The records below:

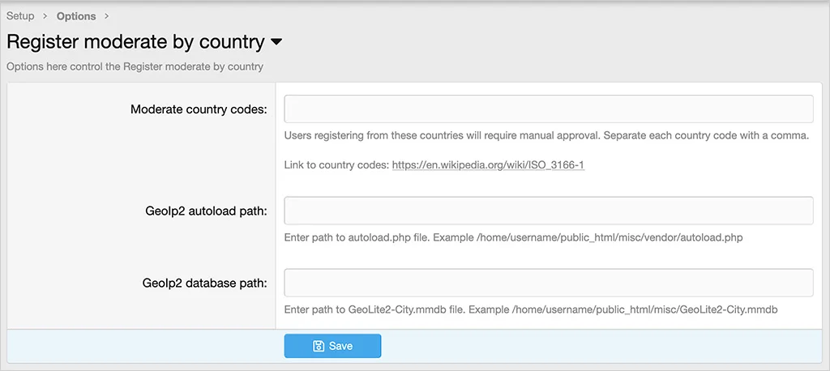Image resolution: width=830 pixels, height=371 pixels.
Task: Select the GeoIp2 database path input
Action: (548, 283)
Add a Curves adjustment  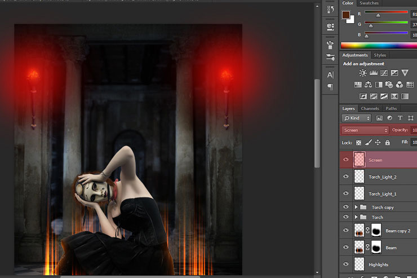pyautogui.click(x=384, y=73)
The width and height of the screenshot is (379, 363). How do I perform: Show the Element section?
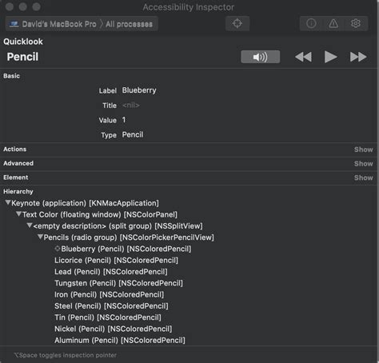363,178
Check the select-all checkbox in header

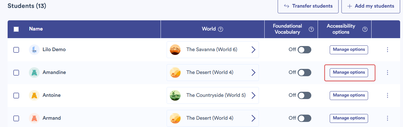16,29
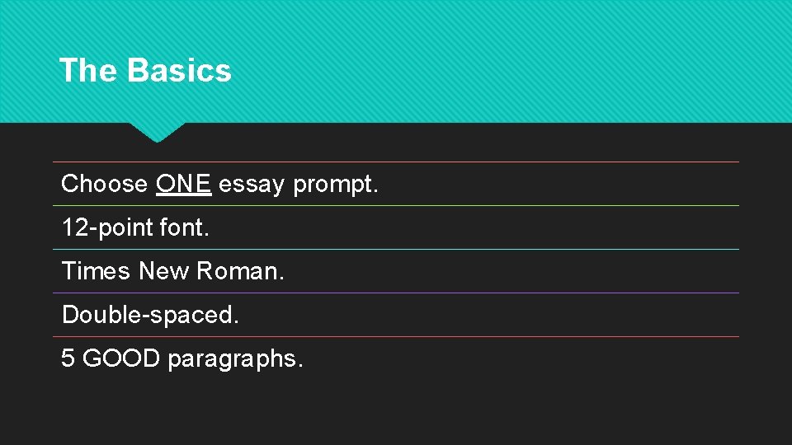Click the blue divider under 12-point font
The height and width of the screenshot is (445, 792).
(x=396, y=249)
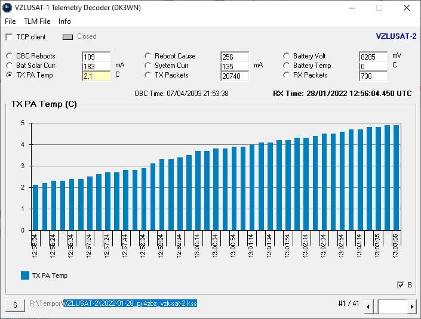Select the Battery Temp radio button
Image resolution: width=421 pixels, height=319 pixels.
click(x=287, y=66)
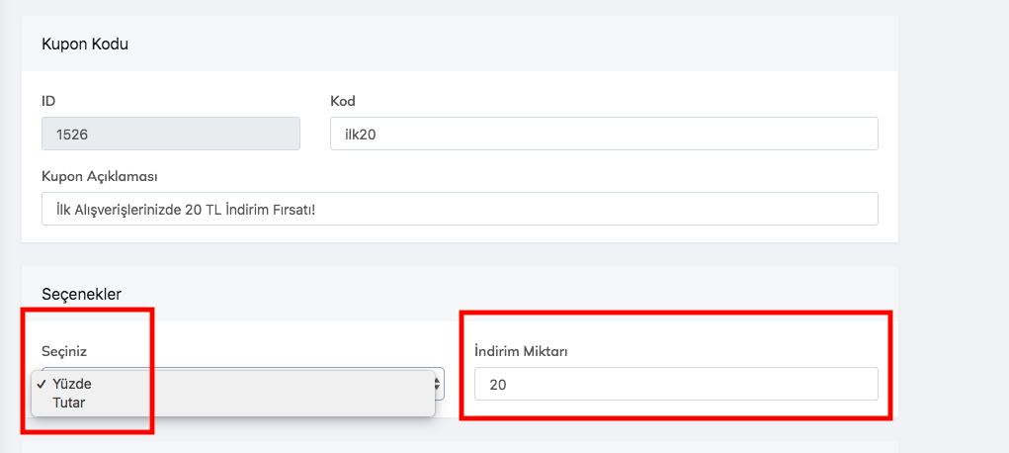Click the select arrows of the Seçiniz combo box

[x=440, y=384]
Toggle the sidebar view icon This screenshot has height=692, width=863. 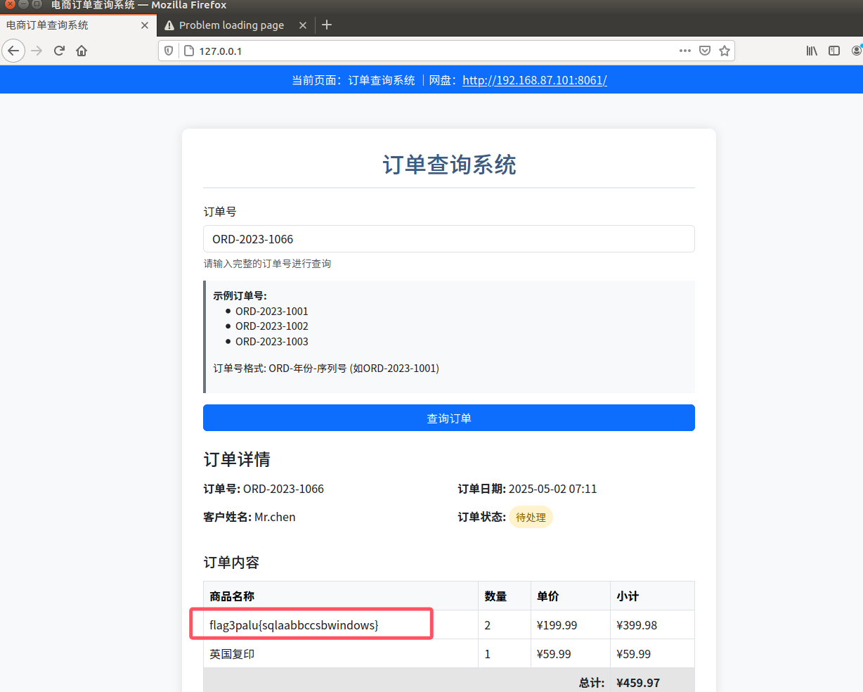click(x=834, y=51)
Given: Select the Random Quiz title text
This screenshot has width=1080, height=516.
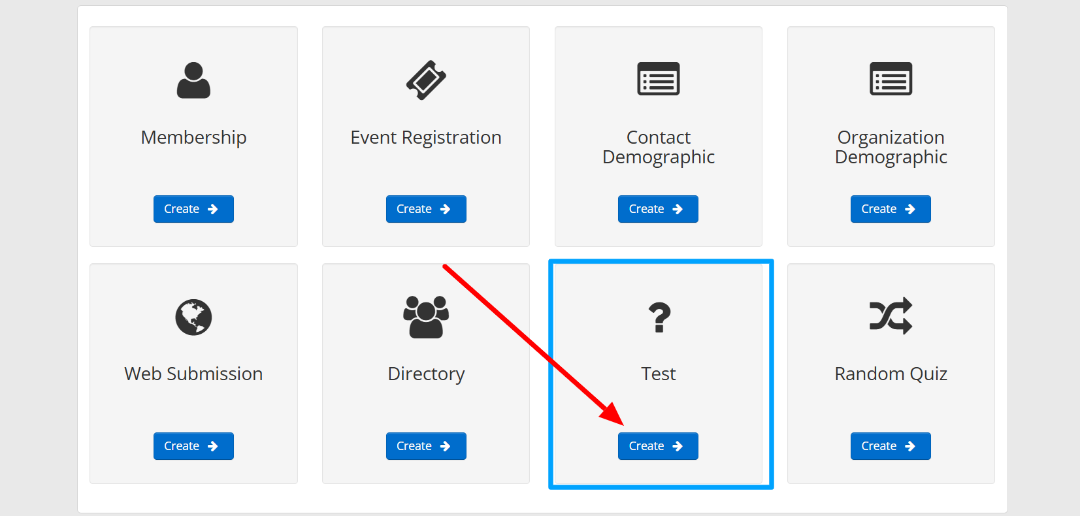Looking at the screenshot, I should tap(891, 374).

End of The records.

Could you return exactly the lines starting with the one that contains "Given: Select the Random Quiz title text" and ending with the last line of the data above? Leave the pictures out.

Solved exercise
Given: Select the Random Quiz title text
This screenshot has width=1080, height=516.
Looking at the screenshot, I should tap(891, 374).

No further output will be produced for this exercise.